Source passage -
++++

Meiring, according to a source who knew him up close but requested not to be named because “grabe ang connection nyan” (he is well-connected), had visitors from various sectors, rich and poor, congressmen, councilors, a governor, military and once, the source said, Meiring complained he was duped by a police general.

The source said Meiring’s predictions “always came true” such as the peso-dollar rate reaching this and that level. But what the source cannot forget was when Meiring said in January last year that with the Americans coming for Balikatan, sporadic bombings were to be expected and there would be a “big one.” When the source asked Meiring if the General Santos City bombing on April 21 last year was the ‘big one,” Meiring reportedly said no. Fifteen persons were killed and 55 others were injured in that blast.

The Mindanao Times report a day after the blast quoted Mayor Rodrigo Duterte as saying the police investigated Meiring the Friday before (May 10), after the intelligence community found him “highly suspicious” for bringing in boxes in and out of the hotel.

Meiring was reported to have allowed local policemen to search his room but refused to let them enter his bathroom as it was supposedly “out of order.”

When Duterte narrated to the Regional Peace and Order Council meeting on May 31 last year about how Meiring was taken out of the hospital by “arrogant” agents of the US Federal Bureau of Investigation, he said US authorities appeared interested in pursuing Meiring's case after

Philippine police authorities uncovered several dubious US Federal bank notes in his possession when they checked his room and belongings after the blast.

The complaint sheet filed by the chief of the Investigation Section on May 22 last year, listed seven exhibits -- record of event, original copy of photos showing the damages in the room, improvised electric blasting cap with burn (sic) leg wires, cut-off tiny pieces of leg wires and bits of pieces of metallic fragments as cap shell, photocopies of three partially burned documents, photocopy of Meiring’s MNLF identification card and chemistry report from the PNP Crime Laboratory.

The documents submitted gave credence to Meiring’s claims as “treasure hunter:” a three-page “International non-circumvention, nondisclosure confidentiality and working agreement” on the “sale and investigation of deposits of gold in bar form, and quantities of nikel (sic) babbit” requiring an advance of $1.075 million from the buyers’ group, with Meiring representing the sellers; a February 14, 1998 letter from a Derek S. Fawell of UK, apparently involved in “underwater survey and recovery.” Fawell’s letter started with “further to our discussions relating to the bomb disposal problem, I confirm that we can supply two experts willing to handle the job” and a two-page 1999 “Firm offer to sell up to 500 metric tons” starting with a “trial of 1,240 kilos” of gold bars in a bank in Butuan City. The offer was from Meiring but the two-page document bore no addressee.

The Manila Times report last year noted that “charred US federal bank notes were found in his exploded hotel room, with a three-week old fax from Derek S. Fawell, of 3 Glenhurst Avenue, Yorkshire, England that read: ‘With regard to your ordnance disposal problem, I have talked with our experts. They will be at your location upon the time frame that you instruct. The device that you have described is highly volatile and must be dealt with quite delicately.’”

The list of exhibits and the case folder in court did not include federal notes whether dubious or real and did not include, too, the supposed three-week old faxed message.

Meiring used in his communications his company name, Parousia International Trading Co. Inc. using the Evergreen hotel phone and fax numbers.

A check with the Mindanao Business Council showed there is no Parousia or Meiring in its directory. The firm, however, is listed under “metals” in www.negosyopark.com, a Davao City-based business portal site.

Mines and Geo-sciences regional chief Ma Luisa Jacinto said Parousia had no permit and no accreditation as mineral trader. Jacinto said that if Meiring had secured a permit and accreditation in the national office, they would have been sent copies.

Parousia is a Greek word that literally means “being present.” In Christian theology, it is another term for “second coming.”

++++

Data extracts -
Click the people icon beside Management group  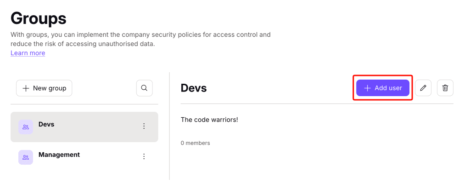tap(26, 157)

++++

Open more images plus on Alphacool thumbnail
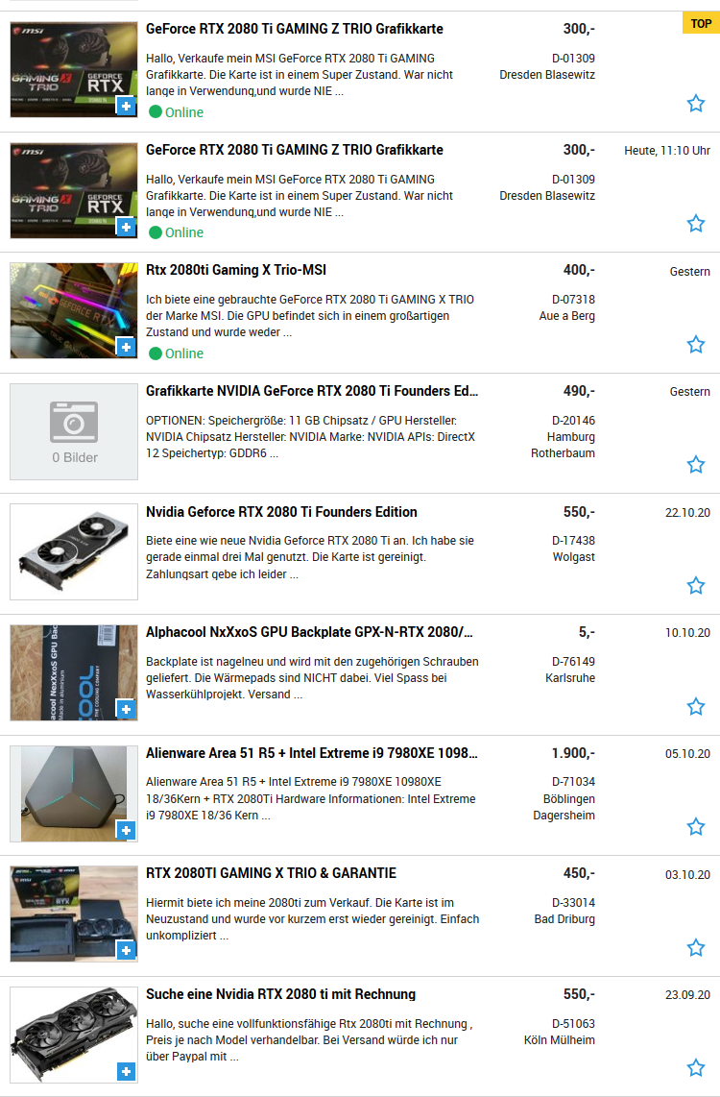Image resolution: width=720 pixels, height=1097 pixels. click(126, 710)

++++

Work instructions -
1. Reproduce the part of the Meiring article from "The list of" to "business portal site.".
2. In the Meiring article, what did Mines and Geo-sciences regional chief Ma Luisa Jacinto say Parousia lacked?
3. Translate this sentence from the Meiring article into Spanish: "Parousia is a Greek word that literally means “being present.”"
The records are separate material and have no connection to the Meiring article.

Responses for each task -
1.
The list of exhibits and the case folder in court did not include federal notes whether dubious or real and did not include, too, the supposed three-week old faxed message.

Meiring used in his communications his company name, Parousia International Trading Co. Inc. using the Evergreen hotel phone and fax numbers.

A check with the Mindanao Business Council showed there is no Parousia or Meiring in its directory. The firm, however, is listed under “metals” in www.negosyopark.com, a Davao City-based business portal site.

2. Parousia had no permit and no accreditation as a mineral trader.

3. Parousia es una palabra griega que literalmente significa «estar presente».